Cognitive impairment and dementia are global public health problems affecting an increasingly aging population. The largest group of cases is concentrated in low- and middle-income countries (World Health Organization, 2023), representing a challenge for worldwide health systems. The prevalence of MCI is 12–18% among adults over 65 years of age, and some studies point out an increase in prevalence (Bai et al., 2022; Zegarra-Valdivia et al., 2023a). On the other hand, the annual progression rates from MCI to AD are 10–15%) (Ding et al., 2015; Petersen et al., 2018). In addition, the low educational level has been related as a risk factor for developing cognitive decline (Chino et al., 2022; Oliveira et al., 2019). In 2016, the illiterate global rate was 14% (140 million illiterate) in adults over 65 years old, and Latin America and Caribbean (LAC) countries have the fourth-highest illiteracy rate in the world (UNESCO, 2017).
In this context, successful adaptation to the environment as we age depends on abilities such as memory, attention, executive function, reasoning, learning, and understanding of complex ideas (Matzel & Sauce, 2017).

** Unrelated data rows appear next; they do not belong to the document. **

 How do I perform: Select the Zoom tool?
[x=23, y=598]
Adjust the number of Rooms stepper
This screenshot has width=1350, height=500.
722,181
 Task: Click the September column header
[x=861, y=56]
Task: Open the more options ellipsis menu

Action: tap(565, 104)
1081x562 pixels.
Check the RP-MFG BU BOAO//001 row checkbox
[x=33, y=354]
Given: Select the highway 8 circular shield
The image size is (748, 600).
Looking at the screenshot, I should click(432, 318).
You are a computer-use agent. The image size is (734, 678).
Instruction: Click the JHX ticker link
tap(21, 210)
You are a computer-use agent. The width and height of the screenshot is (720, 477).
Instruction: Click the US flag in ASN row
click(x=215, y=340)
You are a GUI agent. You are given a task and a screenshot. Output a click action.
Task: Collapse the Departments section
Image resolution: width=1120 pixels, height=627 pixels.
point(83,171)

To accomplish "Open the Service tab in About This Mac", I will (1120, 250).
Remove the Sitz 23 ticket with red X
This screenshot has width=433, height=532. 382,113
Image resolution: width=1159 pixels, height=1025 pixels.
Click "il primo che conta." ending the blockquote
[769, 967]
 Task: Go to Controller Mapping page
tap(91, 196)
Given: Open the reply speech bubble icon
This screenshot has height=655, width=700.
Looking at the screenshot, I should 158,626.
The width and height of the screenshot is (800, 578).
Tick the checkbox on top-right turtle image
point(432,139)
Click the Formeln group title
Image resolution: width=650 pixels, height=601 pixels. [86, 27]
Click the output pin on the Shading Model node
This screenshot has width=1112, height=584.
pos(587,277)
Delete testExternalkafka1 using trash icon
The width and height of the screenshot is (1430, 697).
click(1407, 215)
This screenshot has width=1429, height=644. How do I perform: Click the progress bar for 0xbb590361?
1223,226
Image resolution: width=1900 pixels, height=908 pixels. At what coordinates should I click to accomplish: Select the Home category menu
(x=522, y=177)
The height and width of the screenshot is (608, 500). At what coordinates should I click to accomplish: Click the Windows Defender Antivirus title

These processes reflect a greater cognitive reserve in old age and have been linked to individuals with higher education, higher intelligence quotient (IQ), and higher professional achievement (Medaglia et al., 2017; Stern, 2017) so high-educated individuals with cognitive decline may perform well in every tasks masking their decline (false negatives), while healthy individuals with low educational background may perform poorly and be mistakenly identified as cases of suspected cognitive decline (false positives), implying that a considerable proportion of vulnerable would be excluded from most of the instruments currently available (Pellicer-Espinosa & Díaz-Orueta, 2022) particularly in LAC countries (Lopera et al., 2023).
An accurate diagnosis of dementia requires a reliable neuropsychological assessment (Parra, 2014). Cognitive assessment tools are commonly used for screening impairment, differential diagnosis, determining disease severity, and monitoring disease progression in patients (Frota et al., 2016). Valid tests are needed for assessing individuals across a wide range of cultures and education (Ardila et al., 1989). This is mainly a challenge in LAC countries, where the most challenging socioeconomic inequality prevails worldwide (Moguilner et al., 2024) and there is evidence that fewer years of education attainment were associated with reduced gray matter volume and lower functional connectivity of key brain areas (Gonzalez-Gomez et al., 2024). In this region, education systems reflect the highly unequal societies in which they are located (UNESCO, 2020). Studies showed that the performance of non-demented subjects (of a wide age range and compared by educational level) was directly affected by literacy in tasks such as naming, comprehension, verbal abstraction, orientation, figure matching, and recognition, and that schooling represented a stronger variable than age (Manly et al., 1999; Ostrosky-Solis et al., 1998) and that valid tests are needed for assessing individuals across a wide range of cultures and education (Ardila et al., 1989).
Most currently used neuropsychological tests in LAC were developed without considering illiteracy (Shim et al., 2015). MMSE and MoCA are the most popular cognitive assessment tools worldwide. Still, they have been shown to have a significant bias related to educational level (Bustamante-Paytan et al., 2024; Scazufca et al., 2009; Yancar Demir & Özcan, 2015), non-culturally developed cognitive tests could be challenging in some populations (i.e., indigenous participants). Thus, culture-free items must be produced. Hence, inequity in reaching out to neurocognitive diagnosis has not been completely solved (Díaz-Orueta et al., 2018).
Considering the broad increase in dementia around the world, the high rates of illiteracy, and the lack of comprehensive cognitive tools sensitive to the educational level (Parra, 2014), the present study aimed to critically review the literature on cognitive assessment tools for screening MCI and dementia in low-educated and illiterate populations focusing in LAC countries.

2. Methods

2.1. Search Strategy

A comprehensive search strategy was used to identify relevant studies on cognitive assessment related to illiterate and low-educated older adults. We systematically searched multiple electronic databases, including PubMed, Scopus, and Web of Science, using keywords and subject headings related to brief cognitive assessment and illiterate and low-educated older adults. The search terms included “cognitive decline”, “screening test”, “low literacy”, and “validity”; the search was conducted between 1 January 2000, and 3 December 2024. The keyword combinations included in the literature search are shown in Table 1.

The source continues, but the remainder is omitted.